Text excerpt:
○ ○ ○ ○ ○ ○ ○

Applying a systems approach to thyroid physiology: Looking at the whole with a mitochondrial perspective instead of judging single TSH values or why we should know more about mitochondria to understand metabolism

BBA Clin. 2017 Apr 4;7:127-140. doi: 10.1016/j.bbacli.2017.03.004. eCollection 2017 Jun.


Classical thinking in endocrine physiology squeezes our diagnostic handling into a simple negative feedback mechanism with a controller and a controlled variable. In the case of the thyroid this is reduced to TSH and fT3 and fT4, respectively. The setting of this tight notion has no free space for any additions. In this paper we want to challenge this model of limited application by proposing a construct based on a systems approach departing from two basic considerations. In first place since the majority of cases of thyroid disease develop and appear during life it has to be considered as an acquired condition. In the second place, our experience with the reversibility of morphological changes makes the autoimmune theory inconsistent. While medical complexity can expand into the era of OMICS as well as into one where manipulations with the use of knock-outs and -ins are common in science, we have preferred to maintain a simple and practical approach. We will describe the interactions of iron, magnesium, zinc, selenium and coenzyme Q10 with the thyroid axis. The discourse will be then brought into the context of ovarian function, i.e. steroid hormone production. Finally the same elemental players will be presented in relation to the basic mitochondrial machinery that supports the endocrine. We propose that an intact mitochondrial function can guard the normal endocrine function of both the thyroid as well as of the ovarian axis. The basic elements required for this function appear to be magnesium and iron. In the case of the thyroid, magnesium-ATP acts in iodine uptake and the heme protein peroxidase in thyroid hormone synthesis. A similar biochemical process is found in steroid synthesis with cholesterol uptake being the initial energy-dependent step and later the heme protein ferredoxin 1 which is required for steroid synthesis. Magnesium plays a central role in determining the clinical picture associated with thyroid disease and is also involved in maintaining fertility. With the aid of 3D sonography patients needing selenium and/or coenzyme Q10 can be easily identified. By this we firmly believe that physicians should know more about basic biochemistry and the way it fits into mitochondrial function in order to understand metabolism. Contemplating only TSH is highly reductionistic.

○ ○ ○ ○ ○ ○ ○

What to do:
1. According to the thyroid physiology abstract, which two basic elements appear to be required for intact mitochondrial function?
2. Pick up the thyroid physiology abstract after its final sentence and carry it forward.

Listed records:
○ ○ ○ ○ ○ ○ ○

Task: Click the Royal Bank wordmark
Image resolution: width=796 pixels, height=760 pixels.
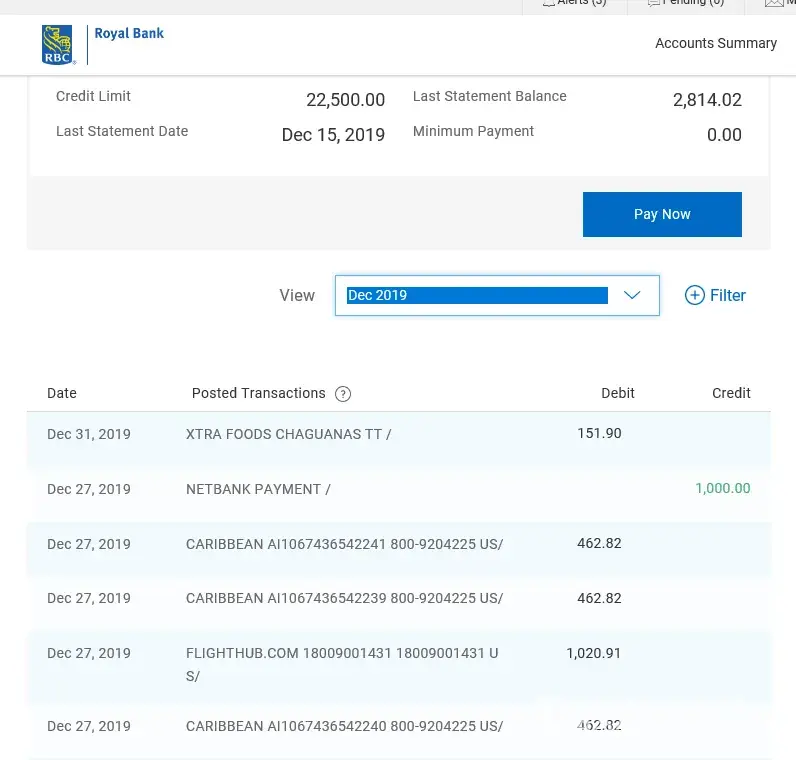Action: pos(129,33)
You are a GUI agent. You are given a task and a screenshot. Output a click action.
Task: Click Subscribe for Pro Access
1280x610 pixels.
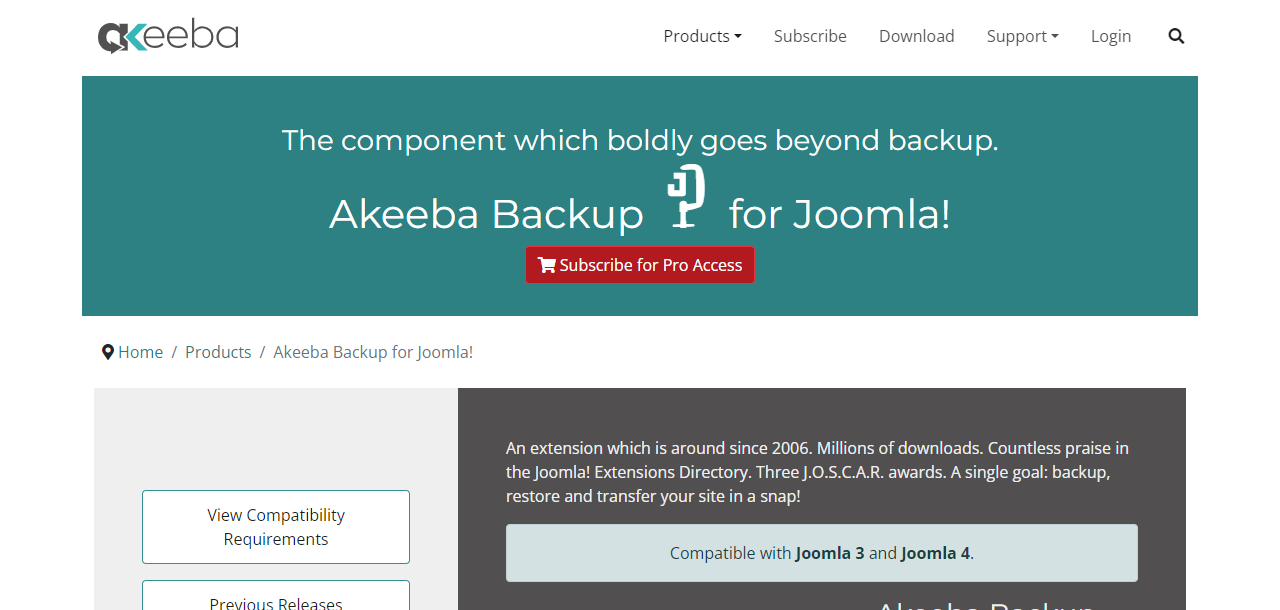(x=640, y=264)
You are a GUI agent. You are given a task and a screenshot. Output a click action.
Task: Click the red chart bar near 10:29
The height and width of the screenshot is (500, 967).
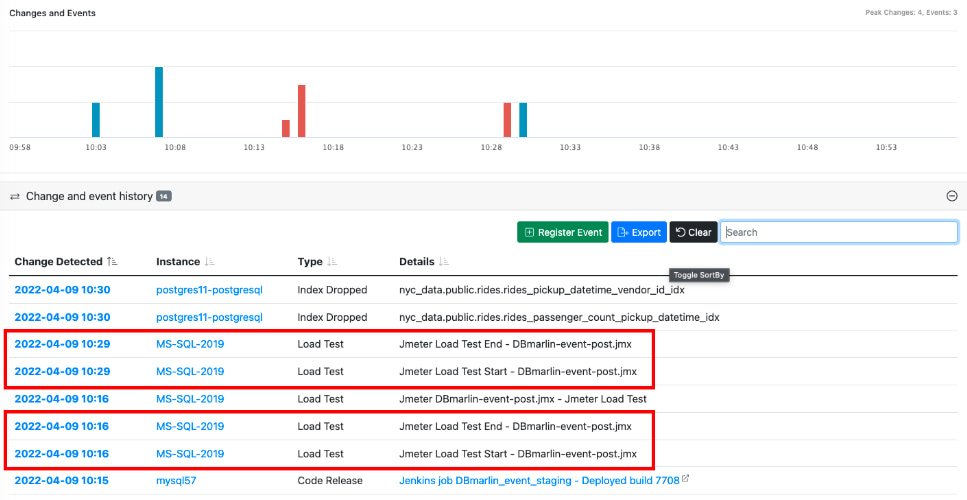pos(507,119)
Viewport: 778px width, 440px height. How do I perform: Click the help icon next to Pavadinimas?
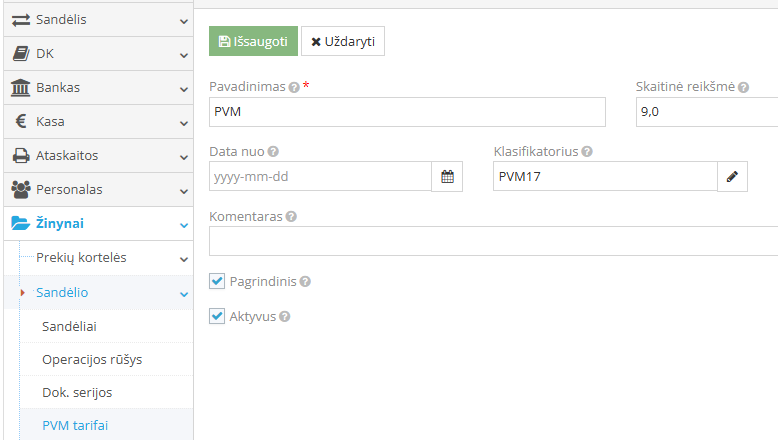(294, 87)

○ ○ ○ ○ ○ ○ ○

Results of the exercise:
1. Magnesium and iron.

2.
Outline: •Author's profiles and motivation for this analysis•The philosophical alternatives in science and medicine•Reductionism vs. systems approach in clinical thyroid disease guidelines•The entry into complexity: the involvement of the musculoskeletal system•Integrating East and West: teachings from Chinese Medicine and from evidence based medicine (EBM)•Can a mathematical model represent complexity in the daily thyroid practice?•How effective is thyroxine treatment?•Resolving the situation of residual symptoms in treated patients with thyroid disease•Importance of iron, zinc and magnesium in relation to thyroid function•Putting together new concepts related to thyroid function for a systems approach•Expanding our model into general aspects of medicine.